Submitted to: Symposium on Energy and Protein Metabolism and Nutrition
Publication Type: Proceedings
Publication Acceptance Date: May 10, 2010
Publication Date: September 5, 2010
Citation: Baldwin, R.L., Sumner-Thomson, J., Connor, E.E., Li, R.W., Mcleod, K.R., Bequette, B.J. 2010. Hepatic transcriptome of beef steers is differentially modulated by composition of energy-substrate supply in growing beef. In: G.M. Crovetto (Ed.), Energy and Protein Metabolism and Nutrition; Parma, Italy. pp. 313-314. Wageningen Academic Publishers, The Netherlands. Interpretive Summary: Development of improved carcass quality characteristics (higher protein deposition concomitantly with lower fat) while maintaining or improving the efficiency of production is fundamental to the economic stability of the beef industry. Selection for and manipulation of gene expression will likely be a management tool implemented in future production paradigms which will require improved understanding of putative metabolic regulators of tissue accretion. Our objective was to characterize coordinated genomic responses in Liver in response to infusion of nutrients into the gut of growing steers. Gene transcript expression was evaluated by microarray. Following statistical analysis, several hepatic genes appear to be differentially expressed with increased starch flow to the small intestine. Much of the response appears to be associated with signal transduction among the cells of the liver, and growth related changes which is consistent with our current understanding of how the liver responds to increased nutrient delivery in general, by growing in mass. Further evaluation of these gene changes while evaluating the changes in visceral nutrient metabolism from these same steers will increase our understanding of the control of nutrient use efficiency in cattle.

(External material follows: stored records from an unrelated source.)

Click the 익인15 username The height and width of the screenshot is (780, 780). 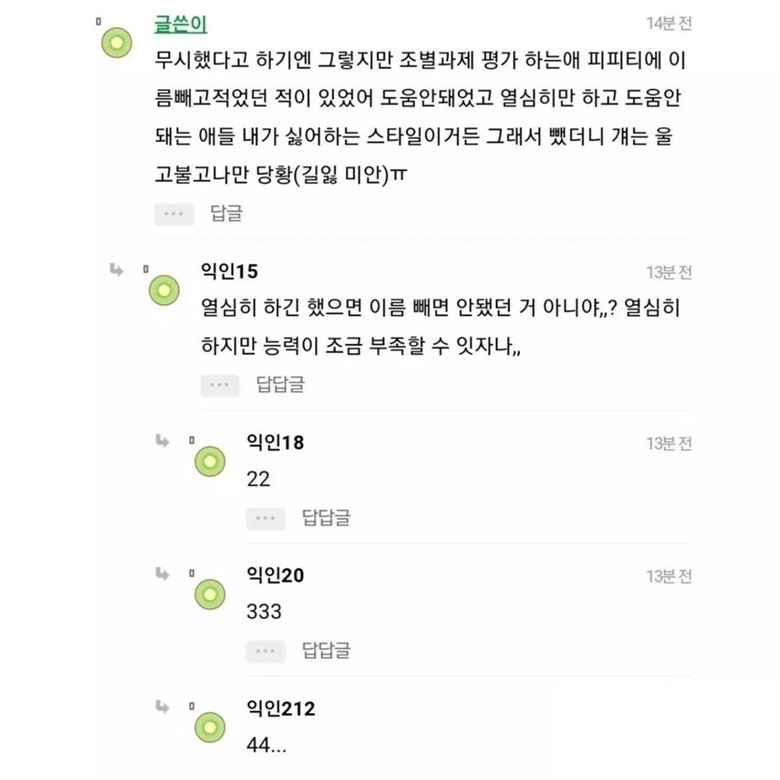point(229,271)
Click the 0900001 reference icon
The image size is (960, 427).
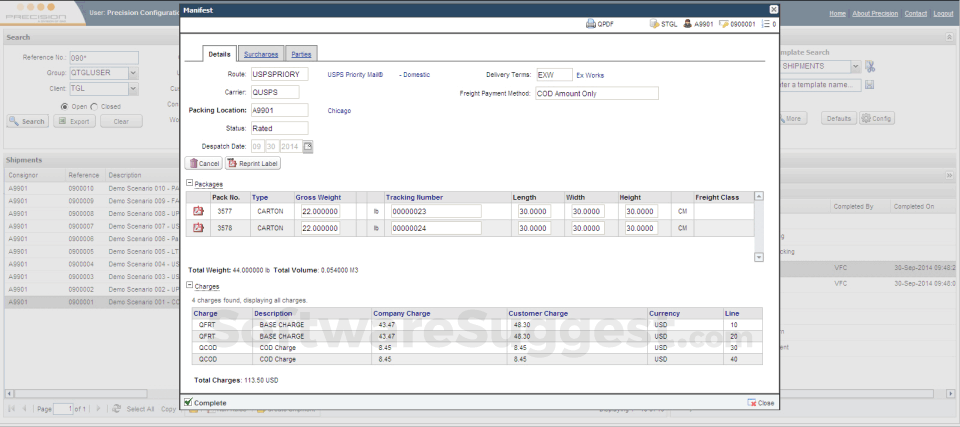click(x=725, y=23)
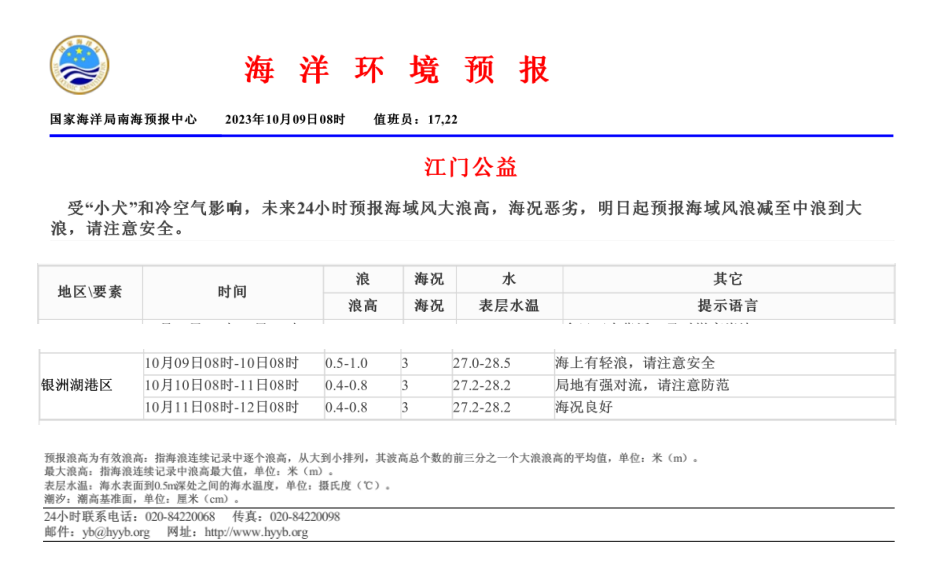Screen dimensions: 939x578
Task: Click the 提示语言 sub-header cell
Action: [727, 306]
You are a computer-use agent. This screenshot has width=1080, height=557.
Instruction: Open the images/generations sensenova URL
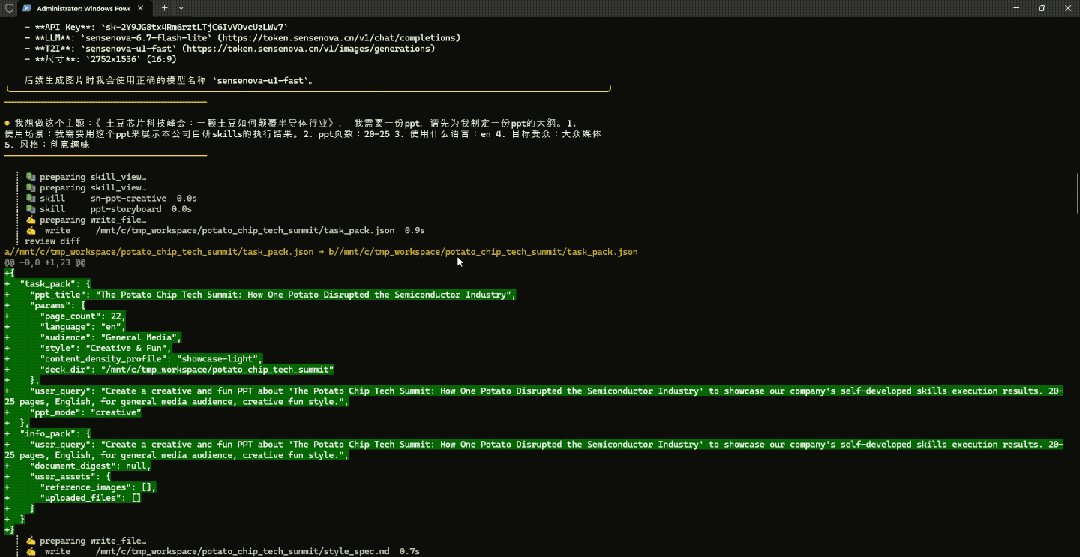tap(332, 49)
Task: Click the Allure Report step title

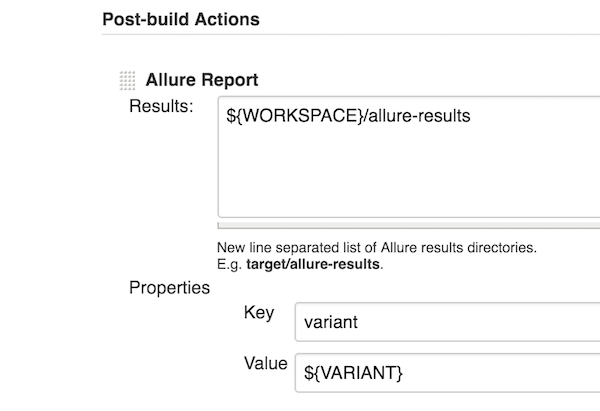Action: pos(202,80)
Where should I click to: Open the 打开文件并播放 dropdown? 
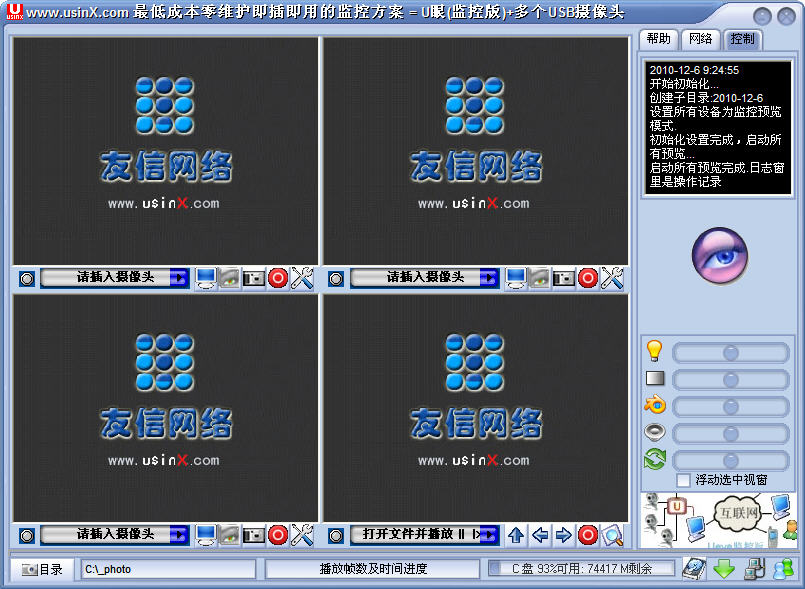[x=425, y=535]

Technical Abstract: To identify important rate-controlling sequences in response to differing macronutrient supplies, 19 beef steers (272.5 ± 17.6 kg initial BW) were fed a forage-based diet and infused per abomasum with either water (Control, n = 4), Casein (n = 5) or Starch (n = 5), or fed Na-propionate (n = 5) for 42-d. Treatments were administered on an equal energy basis (40 kcal/kg metabolic BW). On day 42, steers we killed, mRNA was isolated from liver and prepared for transcriptome profiling. Total RNA for hybridization to the USDA whole-genome array bovine 60-mer custom array was isolated from liver samples collected at slaughter. Quality and concentration of RNA was determined using an Agilent 2100 Bioanalyzer and ND-1000 spectrophotometer, respectively. Probes were labeled per standard procedures outlined by Roche Nimblegen Systems for hybridization to the high-density oligonucleotide microarray at the Microarray Core Facility in Reykjavik, Iceland in one batch of 19 arrays. Two samples did not meet the control requirements for cDNA synthesis yield and quality. Using first principal component analysis, verified by cluster analysis, two additional samples were excluded from ANOVA and differential expression anaylsis (PADE). Remaining samples were used for ANOVA and PADE analysis (3 for Control, 3 for Na Propionate, 4 for Starch and 5 for Casein treatments). Steers receiving nutrient infusion gained more weight (3.6 to 5.2%, P < 0.05) over the 42-d experiment compared to Controls. There were 4713 probes identified as being differentially expressed (P< 0.05). Identification of uniquely differentially expressed genes due to macronutrient infusion and pathway analysis is in progress.